▶ Task directions
Although the material holds pictures, none belong in the copy; transcribe exactly, and only, the lines from the one with "Task: Tap the Android recent apps square" through the end.

▶ Data
===============

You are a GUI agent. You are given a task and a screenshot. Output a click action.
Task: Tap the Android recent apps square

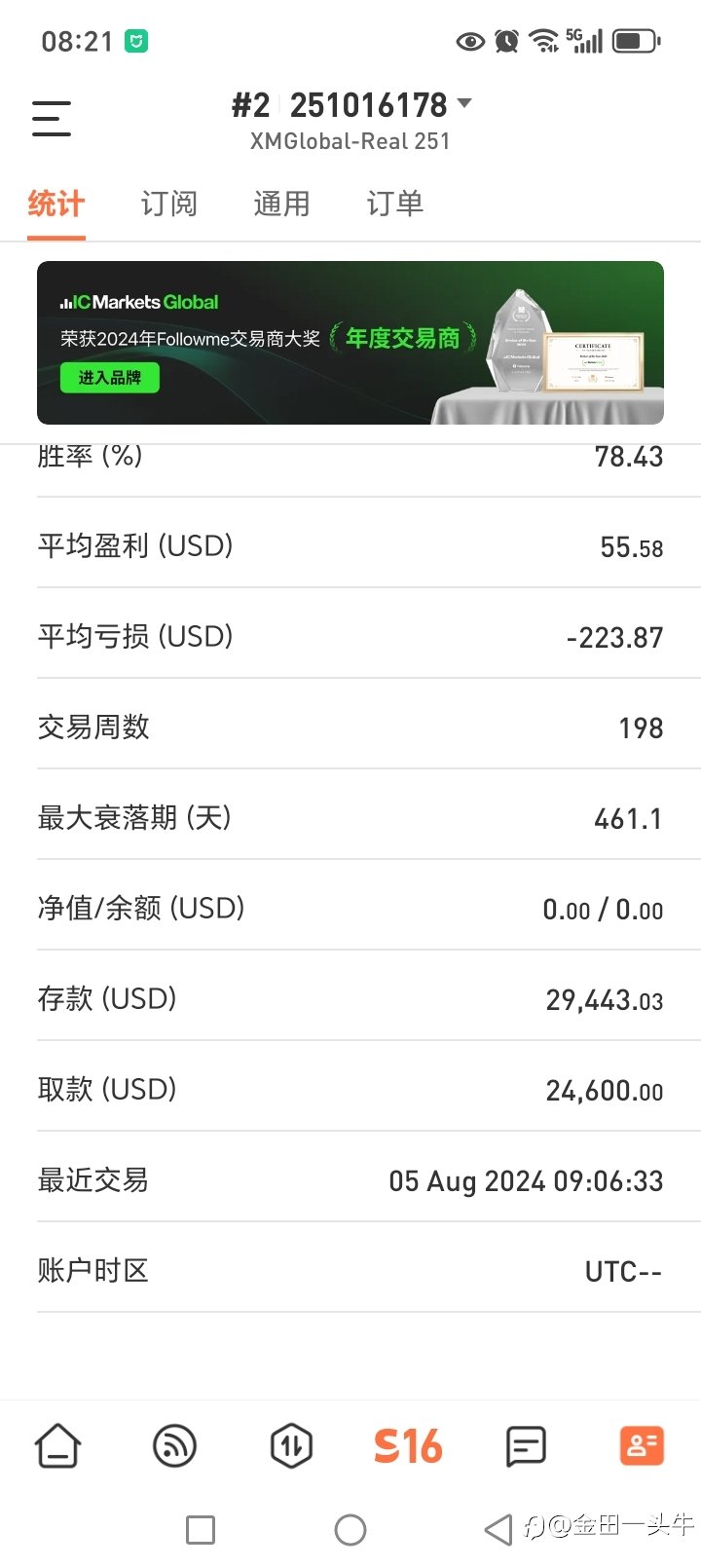[x=201, y=1530]
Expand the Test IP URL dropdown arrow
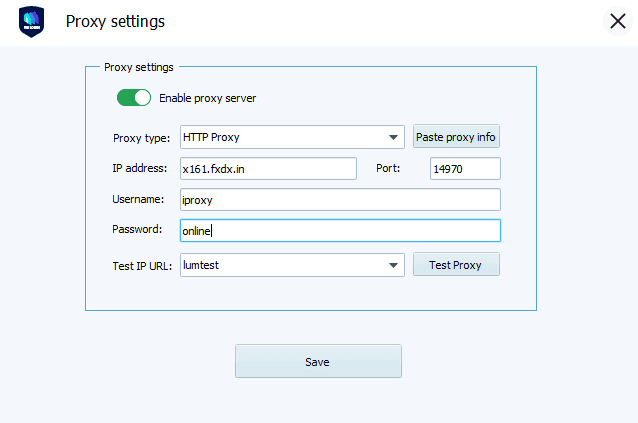The width and height of the screenshot is (638, 423). (x=394, y=265)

===============

▶ Answer for this exercise
Task: Tap the Android recent apps square

[x=201, y=1530]
Expand the Test IP URL dropdown arrow
The width and height of the screenshot is (638, 423). (x=394, y=265)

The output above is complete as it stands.